I've heard the phrase 'Monroe Doctrine' many times before reading about James Monroe, but never had a full understanding of what it meant.
In the political climate of the Cold War in the twentieth century or the current War on Terror, it was usually thrown out there to indicate the the US has a precedent for proactively attacking forces hostile to it to defend its interests.
In the Cold War, it was often used to justify invading countries that could be overthrown by our Soviet Rivals. In the War on Terror, it's been used by the Bush administration to justify overthrowing the Iraqi government to prevent that country from potentially harboring terrorist elements.
This isn't a value statement on the Cold War or the War on Terror, that's for another post, but it should be noted, that both these representations of the Monroe Doctrine are completely misguided.
The Monroe Doctrine was essentially a belief that Old World powers were no longer to be accepted in North America with the exception of British Canada. At the same time, it was a belief that America should not meddle in European affairs and wars of intrigue.
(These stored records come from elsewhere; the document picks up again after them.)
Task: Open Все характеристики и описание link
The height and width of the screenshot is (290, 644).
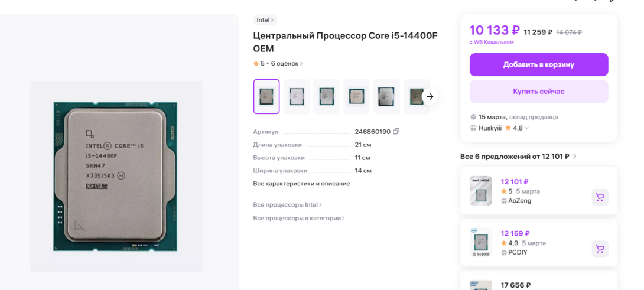Action: [x=301, y=184]
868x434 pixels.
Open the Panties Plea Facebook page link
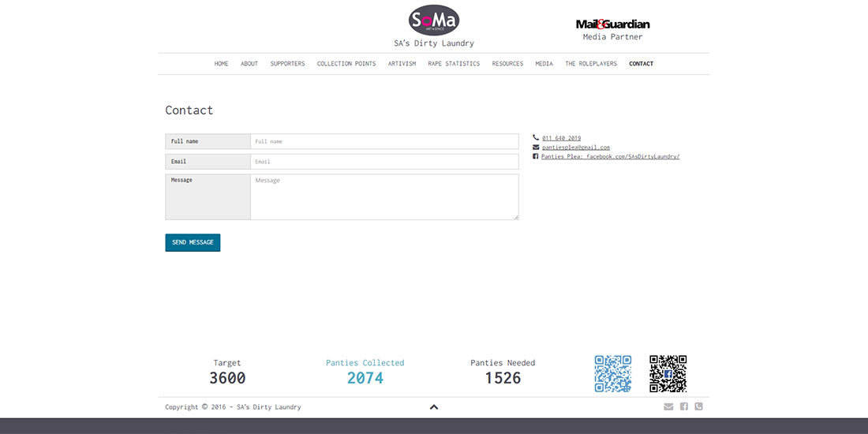pyautogui.click(x=610, y=157)
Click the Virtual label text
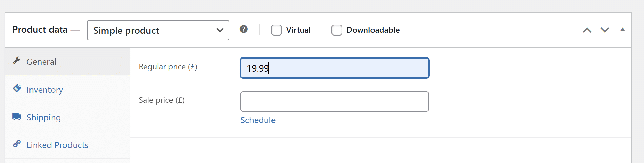The image size is (644, 163). click(x=298, y=30)
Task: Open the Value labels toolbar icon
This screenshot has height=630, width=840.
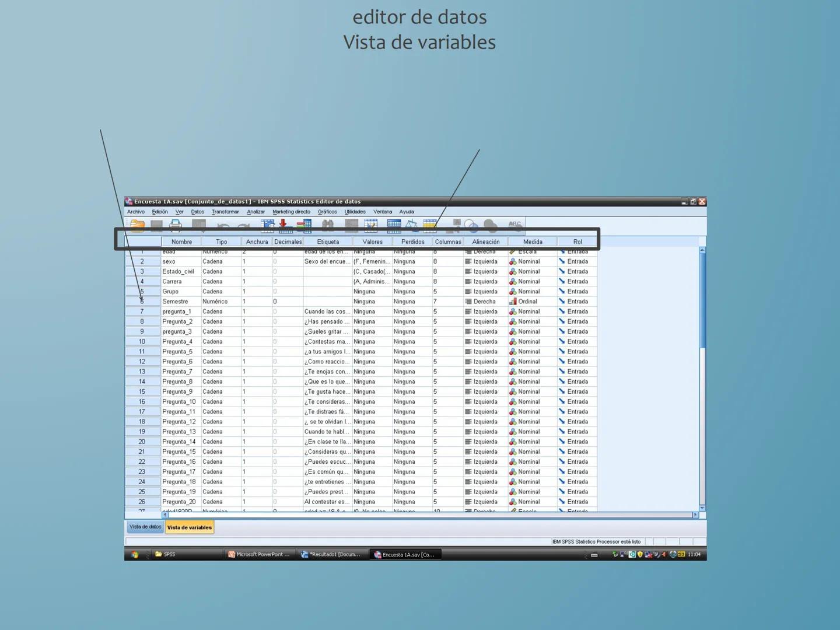Action: pyautogui.click(x=430, y=225)
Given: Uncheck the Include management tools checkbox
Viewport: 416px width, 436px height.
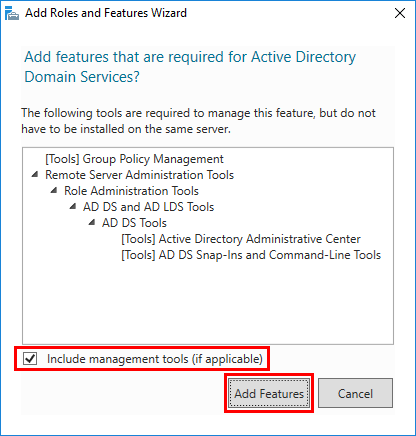Looking at the screenshot, I should pos(30,359).
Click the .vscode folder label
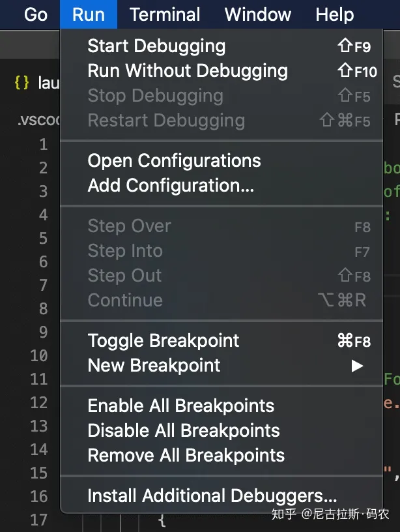Viewport: 400px width, 532px height. [39, 120]
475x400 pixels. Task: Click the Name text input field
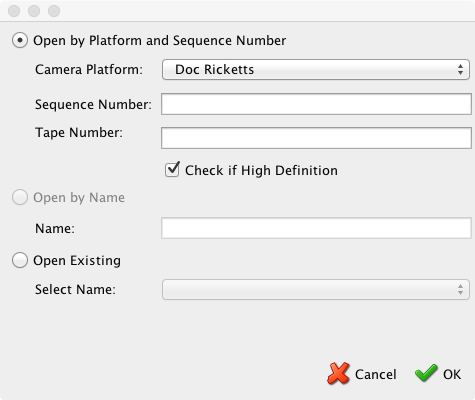[x=316, y=228]
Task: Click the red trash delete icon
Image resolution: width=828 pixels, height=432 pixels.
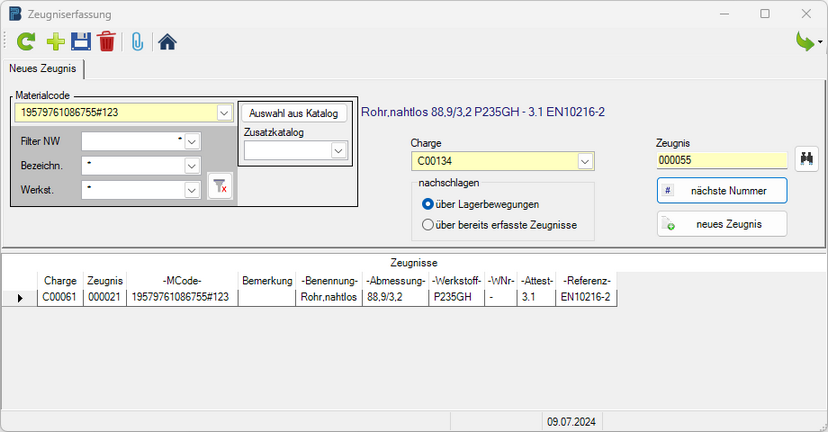Action: (x=106, y=41)
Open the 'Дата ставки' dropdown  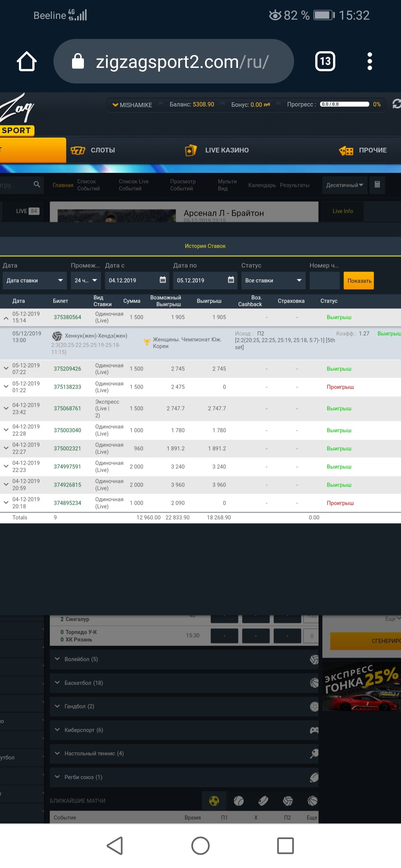[x=34, y=280]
This policy of self defense at home and neutrality in abroad is the opposite from proactively attacking those hostile to us abroad that characterized the Cold War and the current War on Terror.
The Monroe Doctrine fit perfectly with protecting a still ascendant but not yet world power of America from the disastrous European wars that were tearing apart the continent and threatened to undermine our sovereignty. It was not a policy of American imposing its will on the world to protect its interests and was implemented at a time when very recently our Capital had been in flames.